[Text and item location entries]
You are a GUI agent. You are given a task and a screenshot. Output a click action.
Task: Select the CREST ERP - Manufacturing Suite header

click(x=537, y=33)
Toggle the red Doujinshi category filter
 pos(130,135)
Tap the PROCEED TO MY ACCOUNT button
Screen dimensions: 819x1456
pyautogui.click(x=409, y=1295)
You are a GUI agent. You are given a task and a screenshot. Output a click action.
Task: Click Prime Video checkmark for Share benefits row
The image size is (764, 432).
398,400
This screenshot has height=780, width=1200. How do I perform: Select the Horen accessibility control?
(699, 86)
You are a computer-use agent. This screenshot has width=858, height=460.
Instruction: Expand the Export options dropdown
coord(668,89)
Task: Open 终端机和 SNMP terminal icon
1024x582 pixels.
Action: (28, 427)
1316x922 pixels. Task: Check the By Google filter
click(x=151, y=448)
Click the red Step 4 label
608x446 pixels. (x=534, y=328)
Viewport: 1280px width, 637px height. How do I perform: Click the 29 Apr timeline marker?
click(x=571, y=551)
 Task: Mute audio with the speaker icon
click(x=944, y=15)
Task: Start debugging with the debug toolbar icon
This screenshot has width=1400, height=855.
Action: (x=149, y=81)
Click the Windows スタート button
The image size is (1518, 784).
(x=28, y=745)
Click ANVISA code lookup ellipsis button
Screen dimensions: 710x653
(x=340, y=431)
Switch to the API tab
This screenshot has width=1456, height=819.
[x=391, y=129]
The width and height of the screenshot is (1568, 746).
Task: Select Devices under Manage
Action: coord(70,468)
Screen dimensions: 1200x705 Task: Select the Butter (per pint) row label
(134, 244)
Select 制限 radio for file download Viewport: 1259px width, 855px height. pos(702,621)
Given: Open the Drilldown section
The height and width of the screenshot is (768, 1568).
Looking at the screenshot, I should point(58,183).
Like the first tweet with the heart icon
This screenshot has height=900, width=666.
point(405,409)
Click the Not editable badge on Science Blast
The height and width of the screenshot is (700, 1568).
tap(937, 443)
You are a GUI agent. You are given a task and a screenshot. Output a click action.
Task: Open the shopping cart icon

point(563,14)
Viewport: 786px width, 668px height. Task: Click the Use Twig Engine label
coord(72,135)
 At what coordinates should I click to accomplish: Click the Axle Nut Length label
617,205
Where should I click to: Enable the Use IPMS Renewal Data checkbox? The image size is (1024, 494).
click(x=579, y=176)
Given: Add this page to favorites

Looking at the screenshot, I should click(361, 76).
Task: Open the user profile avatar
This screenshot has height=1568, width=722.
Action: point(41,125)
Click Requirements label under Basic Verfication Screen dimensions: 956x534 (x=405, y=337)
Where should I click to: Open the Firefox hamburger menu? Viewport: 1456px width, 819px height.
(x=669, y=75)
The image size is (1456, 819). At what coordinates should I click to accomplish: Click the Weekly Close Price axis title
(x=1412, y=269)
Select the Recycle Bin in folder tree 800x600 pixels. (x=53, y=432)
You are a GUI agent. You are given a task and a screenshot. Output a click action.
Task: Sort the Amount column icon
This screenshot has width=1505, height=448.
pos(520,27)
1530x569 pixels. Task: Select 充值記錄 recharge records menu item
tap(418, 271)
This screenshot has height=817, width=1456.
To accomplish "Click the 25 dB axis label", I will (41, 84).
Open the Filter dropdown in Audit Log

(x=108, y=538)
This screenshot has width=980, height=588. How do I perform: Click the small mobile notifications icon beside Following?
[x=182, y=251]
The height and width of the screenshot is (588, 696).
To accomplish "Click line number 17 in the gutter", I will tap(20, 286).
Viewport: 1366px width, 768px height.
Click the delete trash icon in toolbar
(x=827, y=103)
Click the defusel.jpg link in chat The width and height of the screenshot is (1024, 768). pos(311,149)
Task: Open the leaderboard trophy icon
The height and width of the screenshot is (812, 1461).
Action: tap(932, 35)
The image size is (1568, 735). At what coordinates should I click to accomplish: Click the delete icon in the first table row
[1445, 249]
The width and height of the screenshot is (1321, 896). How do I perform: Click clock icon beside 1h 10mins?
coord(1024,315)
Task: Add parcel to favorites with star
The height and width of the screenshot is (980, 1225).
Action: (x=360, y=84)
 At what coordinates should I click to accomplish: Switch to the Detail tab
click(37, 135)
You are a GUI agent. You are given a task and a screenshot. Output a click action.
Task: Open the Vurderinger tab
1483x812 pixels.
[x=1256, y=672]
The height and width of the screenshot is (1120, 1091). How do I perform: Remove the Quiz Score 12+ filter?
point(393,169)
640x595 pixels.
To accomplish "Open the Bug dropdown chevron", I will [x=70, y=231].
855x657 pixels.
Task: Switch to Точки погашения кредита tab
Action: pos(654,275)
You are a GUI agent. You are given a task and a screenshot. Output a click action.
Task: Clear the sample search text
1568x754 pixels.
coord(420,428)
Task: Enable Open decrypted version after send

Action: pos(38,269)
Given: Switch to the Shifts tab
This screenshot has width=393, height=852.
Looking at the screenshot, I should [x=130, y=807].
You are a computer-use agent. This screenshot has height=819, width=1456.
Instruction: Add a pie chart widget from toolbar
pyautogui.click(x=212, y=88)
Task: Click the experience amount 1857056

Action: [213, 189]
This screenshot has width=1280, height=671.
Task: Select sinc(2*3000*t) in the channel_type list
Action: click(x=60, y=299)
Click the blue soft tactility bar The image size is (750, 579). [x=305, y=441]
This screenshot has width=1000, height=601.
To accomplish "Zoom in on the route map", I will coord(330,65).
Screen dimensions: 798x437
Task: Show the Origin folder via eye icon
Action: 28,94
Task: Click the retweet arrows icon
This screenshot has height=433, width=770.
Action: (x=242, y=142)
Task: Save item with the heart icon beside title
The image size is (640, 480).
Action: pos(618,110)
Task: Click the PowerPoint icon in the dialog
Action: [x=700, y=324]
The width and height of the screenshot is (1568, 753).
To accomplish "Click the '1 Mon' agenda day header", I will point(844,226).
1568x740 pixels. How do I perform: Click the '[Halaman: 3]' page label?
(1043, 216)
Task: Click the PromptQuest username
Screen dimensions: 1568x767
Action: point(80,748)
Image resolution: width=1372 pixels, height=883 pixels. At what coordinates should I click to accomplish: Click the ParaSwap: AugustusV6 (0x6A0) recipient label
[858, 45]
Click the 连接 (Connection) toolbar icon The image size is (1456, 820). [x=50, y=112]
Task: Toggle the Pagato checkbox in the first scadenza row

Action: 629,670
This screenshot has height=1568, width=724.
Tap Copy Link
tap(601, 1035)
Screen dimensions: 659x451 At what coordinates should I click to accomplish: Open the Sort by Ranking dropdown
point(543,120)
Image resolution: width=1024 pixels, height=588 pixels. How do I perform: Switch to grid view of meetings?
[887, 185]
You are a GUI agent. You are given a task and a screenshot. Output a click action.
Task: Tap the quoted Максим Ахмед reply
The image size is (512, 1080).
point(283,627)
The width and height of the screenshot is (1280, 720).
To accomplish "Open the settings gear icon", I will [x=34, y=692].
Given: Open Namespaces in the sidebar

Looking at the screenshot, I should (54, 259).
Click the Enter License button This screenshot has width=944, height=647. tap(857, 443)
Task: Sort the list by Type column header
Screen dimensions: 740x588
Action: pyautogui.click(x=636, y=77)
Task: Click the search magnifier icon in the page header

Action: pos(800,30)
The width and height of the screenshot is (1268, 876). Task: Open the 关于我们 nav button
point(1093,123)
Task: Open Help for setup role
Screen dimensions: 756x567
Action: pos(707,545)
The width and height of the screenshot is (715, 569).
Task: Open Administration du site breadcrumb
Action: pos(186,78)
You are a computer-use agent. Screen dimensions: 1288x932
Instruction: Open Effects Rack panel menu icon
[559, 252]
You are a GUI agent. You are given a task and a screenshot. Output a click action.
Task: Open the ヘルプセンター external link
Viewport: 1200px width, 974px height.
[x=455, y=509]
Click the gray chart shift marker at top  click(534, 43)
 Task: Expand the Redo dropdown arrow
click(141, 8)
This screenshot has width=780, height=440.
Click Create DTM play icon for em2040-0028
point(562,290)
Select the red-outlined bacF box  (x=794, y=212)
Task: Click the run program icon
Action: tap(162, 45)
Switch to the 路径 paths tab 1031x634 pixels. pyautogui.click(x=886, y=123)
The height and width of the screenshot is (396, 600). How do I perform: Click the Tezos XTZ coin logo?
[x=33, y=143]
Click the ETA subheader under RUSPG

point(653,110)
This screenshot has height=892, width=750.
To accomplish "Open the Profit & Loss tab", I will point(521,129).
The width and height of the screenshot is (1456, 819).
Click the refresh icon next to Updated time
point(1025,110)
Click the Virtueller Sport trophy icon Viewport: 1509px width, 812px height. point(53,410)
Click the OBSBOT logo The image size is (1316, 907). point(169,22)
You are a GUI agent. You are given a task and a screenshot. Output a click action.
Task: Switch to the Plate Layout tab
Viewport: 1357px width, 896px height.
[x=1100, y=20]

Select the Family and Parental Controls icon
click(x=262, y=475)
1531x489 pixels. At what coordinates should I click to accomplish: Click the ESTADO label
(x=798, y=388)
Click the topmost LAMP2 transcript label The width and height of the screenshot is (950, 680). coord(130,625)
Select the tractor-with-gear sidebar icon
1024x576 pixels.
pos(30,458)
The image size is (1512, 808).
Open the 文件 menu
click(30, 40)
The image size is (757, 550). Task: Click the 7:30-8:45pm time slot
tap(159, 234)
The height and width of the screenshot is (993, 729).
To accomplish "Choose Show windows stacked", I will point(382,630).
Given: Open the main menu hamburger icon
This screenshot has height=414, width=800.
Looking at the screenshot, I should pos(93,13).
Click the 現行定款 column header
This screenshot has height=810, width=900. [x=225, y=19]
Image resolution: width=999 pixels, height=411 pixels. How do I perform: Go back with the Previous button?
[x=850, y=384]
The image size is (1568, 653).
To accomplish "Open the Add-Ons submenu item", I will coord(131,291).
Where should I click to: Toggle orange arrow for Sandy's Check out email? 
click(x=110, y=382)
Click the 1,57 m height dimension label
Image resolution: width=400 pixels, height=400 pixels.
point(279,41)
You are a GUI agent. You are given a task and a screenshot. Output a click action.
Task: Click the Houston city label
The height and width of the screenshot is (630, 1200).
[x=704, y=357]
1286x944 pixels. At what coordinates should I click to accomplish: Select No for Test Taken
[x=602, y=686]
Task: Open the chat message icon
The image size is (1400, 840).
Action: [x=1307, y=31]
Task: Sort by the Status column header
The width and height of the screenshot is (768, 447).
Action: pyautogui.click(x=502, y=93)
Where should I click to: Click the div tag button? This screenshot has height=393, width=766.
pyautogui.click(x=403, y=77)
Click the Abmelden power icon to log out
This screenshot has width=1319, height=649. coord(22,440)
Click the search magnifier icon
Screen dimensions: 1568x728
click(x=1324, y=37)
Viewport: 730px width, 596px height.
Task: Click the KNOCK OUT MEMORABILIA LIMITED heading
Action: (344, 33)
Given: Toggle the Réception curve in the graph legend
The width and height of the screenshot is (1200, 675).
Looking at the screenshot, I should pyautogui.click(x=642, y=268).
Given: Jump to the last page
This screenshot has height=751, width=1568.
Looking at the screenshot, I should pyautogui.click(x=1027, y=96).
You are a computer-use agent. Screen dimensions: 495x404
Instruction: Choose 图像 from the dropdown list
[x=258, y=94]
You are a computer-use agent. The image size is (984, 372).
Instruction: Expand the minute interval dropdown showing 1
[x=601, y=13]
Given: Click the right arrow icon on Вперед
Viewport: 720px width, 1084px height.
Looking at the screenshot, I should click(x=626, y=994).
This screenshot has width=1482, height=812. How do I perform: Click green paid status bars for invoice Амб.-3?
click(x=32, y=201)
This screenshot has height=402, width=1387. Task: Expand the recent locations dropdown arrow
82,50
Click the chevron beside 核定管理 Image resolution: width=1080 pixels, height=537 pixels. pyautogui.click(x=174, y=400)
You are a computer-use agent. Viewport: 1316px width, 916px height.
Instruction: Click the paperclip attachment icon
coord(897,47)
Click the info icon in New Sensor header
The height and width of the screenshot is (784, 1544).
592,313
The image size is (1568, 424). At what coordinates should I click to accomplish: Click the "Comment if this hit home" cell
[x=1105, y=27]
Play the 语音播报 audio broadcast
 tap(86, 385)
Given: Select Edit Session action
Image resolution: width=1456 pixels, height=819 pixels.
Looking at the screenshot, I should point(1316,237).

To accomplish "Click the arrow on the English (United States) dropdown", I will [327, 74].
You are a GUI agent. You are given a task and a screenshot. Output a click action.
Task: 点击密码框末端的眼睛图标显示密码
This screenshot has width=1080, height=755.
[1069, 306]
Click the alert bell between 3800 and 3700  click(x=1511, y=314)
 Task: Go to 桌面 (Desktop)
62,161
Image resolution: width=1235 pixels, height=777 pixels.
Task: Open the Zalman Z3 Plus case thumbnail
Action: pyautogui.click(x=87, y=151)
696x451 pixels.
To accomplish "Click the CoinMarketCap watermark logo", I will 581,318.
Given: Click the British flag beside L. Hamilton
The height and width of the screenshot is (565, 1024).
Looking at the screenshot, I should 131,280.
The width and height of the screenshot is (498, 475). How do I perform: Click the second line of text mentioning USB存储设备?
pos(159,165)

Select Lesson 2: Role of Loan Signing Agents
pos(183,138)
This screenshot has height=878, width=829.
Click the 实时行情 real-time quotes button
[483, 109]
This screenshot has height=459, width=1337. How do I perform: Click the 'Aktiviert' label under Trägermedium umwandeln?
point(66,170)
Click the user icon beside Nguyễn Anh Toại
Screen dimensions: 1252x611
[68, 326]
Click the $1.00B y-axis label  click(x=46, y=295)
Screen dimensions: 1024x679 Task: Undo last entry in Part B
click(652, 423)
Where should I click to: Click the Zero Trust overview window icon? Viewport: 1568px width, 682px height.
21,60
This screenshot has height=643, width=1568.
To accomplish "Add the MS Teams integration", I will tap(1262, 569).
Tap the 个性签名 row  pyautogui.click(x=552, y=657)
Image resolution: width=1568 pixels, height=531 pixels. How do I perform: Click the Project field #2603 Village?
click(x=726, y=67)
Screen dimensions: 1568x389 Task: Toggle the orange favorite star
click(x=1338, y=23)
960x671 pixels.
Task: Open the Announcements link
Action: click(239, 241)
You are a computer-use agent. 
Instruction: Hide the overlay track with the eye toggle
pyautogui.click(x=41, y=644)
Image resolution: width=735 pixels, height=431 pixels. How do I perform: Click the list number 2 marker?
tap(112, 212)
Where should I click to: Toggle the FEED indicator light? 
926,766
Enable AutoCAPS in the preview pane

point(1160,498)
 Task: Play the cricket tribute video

Exercise brief ▸
Return the lines of the listing verbatim, beginning at the line that contains "The width and height of the screenshot is (1568, 753)." and stopping after the line that contains "Action: 629,670".

Task output ▸
The width and height of the screenshot is (1568, 753).
To accomplish "Click the '1 Mon' agenda day header", I will point(844,226).
1568x740 pixels. How do I perform: Click the '[Halaman: 3]' page label?
(1043, 216)
Task: Click the PromptQuest username
Screen dimensions: 1568x767
Action: point(80,748)
Image resolution: width=1372 pixels, height=883 pixels. At what coordinates should I click to accomplish: Click the ParaSwap: AugustusV6 (0x6A0) recipient label
[858, 45]
Click the 连接 (Connection) toolbar icon The image size is (1456, 820). [x=50, y=112]
Task: Toggle the Pagato checkbox in the first scadenza row

Action: 629,670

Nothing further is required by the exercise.